--- start of Selected passage ---
Ostholstein (; ) is a district in Schleswig-Holstein, Germany. It is bounded by (from the southwest and clockwise) the districts of Stormarn, Segeberg and Plön, the Baltic Sea and the city of Lübeck.

History

The district was established in 1970 by merging the former districts of Eutin and Oldenburg in Holstein. These former districts have different histories.

The District of Eutin emerged from the Principality, and later Region of Lübeck, which again emerged from the secularised prince-bishopric of Lübeck. In 1803 it became an exclave of the Duchy of Oldenburg (which confusingly has nothing to do with the Holsteinian city of Oldenburg). In 1937 it was transferred to Prussia as the district of Eutin within the Prussian province of Schleswig-Holstein.

The region of Oldenburg was a part of the Duchy of Holstein. In 1864 Holstein became subordinate to Prussia, which soon afterwards established the district of Oldenburg in Holstein.

Geography

The district consists of the Wagrien peninsula between the Bay of Lübeck and the Bay of Kiel, the island of Fehmarn, the eastern part of the region called "Holsteinische Schweiz" (Holsatian Switzerland) and the northern suburbs of Lübeck.
--- end of Selected passage ---
--- start of Provided material ---
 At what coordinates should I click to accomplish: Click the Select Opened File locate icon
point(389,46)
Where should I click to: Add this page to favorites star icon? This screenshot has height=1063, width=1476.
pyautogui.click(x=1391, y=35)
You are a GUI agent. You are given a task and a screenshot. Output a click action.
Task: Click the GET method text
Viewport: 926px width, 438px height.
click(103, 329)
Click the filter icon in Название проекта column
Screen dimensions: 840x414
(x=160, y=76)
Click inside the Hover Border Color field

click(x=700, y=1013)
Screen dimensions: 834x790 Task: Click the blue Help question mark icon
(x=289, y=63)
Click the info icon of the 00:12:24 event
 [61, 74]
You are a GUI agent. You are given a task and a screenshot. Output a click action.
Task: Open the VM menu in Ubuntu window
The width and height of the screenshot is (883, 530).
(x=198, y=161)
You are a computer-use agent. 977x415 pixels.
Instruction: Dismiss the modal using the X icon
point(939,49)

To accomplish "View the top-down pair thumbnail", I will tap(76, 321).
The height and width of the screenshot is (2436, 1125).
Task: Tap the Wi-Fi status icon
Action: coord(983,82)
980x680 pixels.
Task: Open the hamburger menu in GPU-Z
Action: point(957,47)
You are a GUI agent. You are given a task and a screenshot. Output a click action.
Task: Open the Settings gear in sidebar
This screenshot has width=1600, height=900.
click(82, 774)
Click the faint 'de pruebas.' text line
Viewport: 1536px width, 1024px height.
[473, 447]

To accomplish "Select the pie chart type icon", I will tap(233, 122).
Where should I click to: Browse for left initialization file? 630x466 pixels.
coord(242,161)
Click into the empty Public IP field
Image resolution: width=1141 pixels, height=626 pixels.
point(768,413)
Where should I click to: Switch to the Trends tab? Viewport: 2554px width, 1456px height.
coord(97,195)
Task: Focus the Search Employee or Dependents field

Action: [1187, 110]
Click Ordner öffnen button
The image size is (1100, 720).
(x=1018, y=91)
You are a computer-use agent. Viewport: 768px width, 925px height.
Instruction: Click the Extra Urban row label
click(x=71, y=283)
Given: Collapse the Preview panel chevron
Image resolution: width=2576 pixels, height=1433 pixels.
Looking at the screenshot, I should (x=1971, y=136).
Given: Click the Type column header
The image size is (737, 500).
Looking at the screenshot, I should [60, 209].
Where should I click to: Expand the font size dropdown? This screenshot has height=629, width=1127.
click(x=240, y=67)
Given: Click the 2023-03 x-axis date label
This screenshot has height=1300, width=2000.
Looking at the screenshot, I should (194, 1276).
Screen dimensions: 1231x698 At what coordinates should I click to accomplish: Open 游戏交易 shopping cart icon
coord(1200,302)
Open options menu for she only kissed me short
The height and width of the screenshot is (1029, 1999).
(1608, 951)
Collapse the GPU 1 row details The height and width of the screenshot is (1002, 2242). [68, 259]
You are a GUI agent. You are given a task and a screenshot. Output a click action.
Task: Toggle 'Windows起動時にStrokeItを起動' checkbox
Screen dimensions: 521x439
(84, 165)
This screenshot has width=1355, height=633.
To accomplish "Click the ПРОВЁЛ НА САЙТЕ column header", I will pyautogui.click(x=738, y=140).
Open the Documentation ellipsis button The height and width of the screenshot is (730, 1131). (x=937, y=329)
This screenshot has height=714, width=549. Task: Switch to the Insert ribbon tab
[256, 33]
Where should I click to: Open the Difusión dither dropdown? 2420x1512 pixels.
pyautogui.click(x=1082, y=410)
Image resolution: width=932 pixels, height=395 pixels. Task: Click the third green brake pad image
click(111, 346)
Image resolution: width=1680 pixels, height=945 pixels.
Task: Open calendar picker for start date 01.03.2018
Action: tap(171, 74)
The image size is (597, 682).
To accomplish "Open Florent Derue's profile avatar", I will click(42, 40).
--- end of Provided material ---
Required work:
(1) Answer the following questions using the passage on Ostholstein.
(a) In what year was the district established?
(b) Of which duchy did the region that became the District of Eutin become an exclave in 1803?
(c) Which island forms part of the district?
(2) Duplicate the passage on Ostholstein from "Ostholstein (; )" up to and including "city of Lübeck.".

Final results:
(1)
(a) 1970
(b) The Duchy of Oldenburg
(c) Fehmarn

(2)
Ostholstein (; ) is a district in Schleswig-Holstein, Germany. It is bounded by (from the southwest and clockwise) the districts of Stormarn, Segeberg and Plön, the Baltic Sea and the city of Lübeck.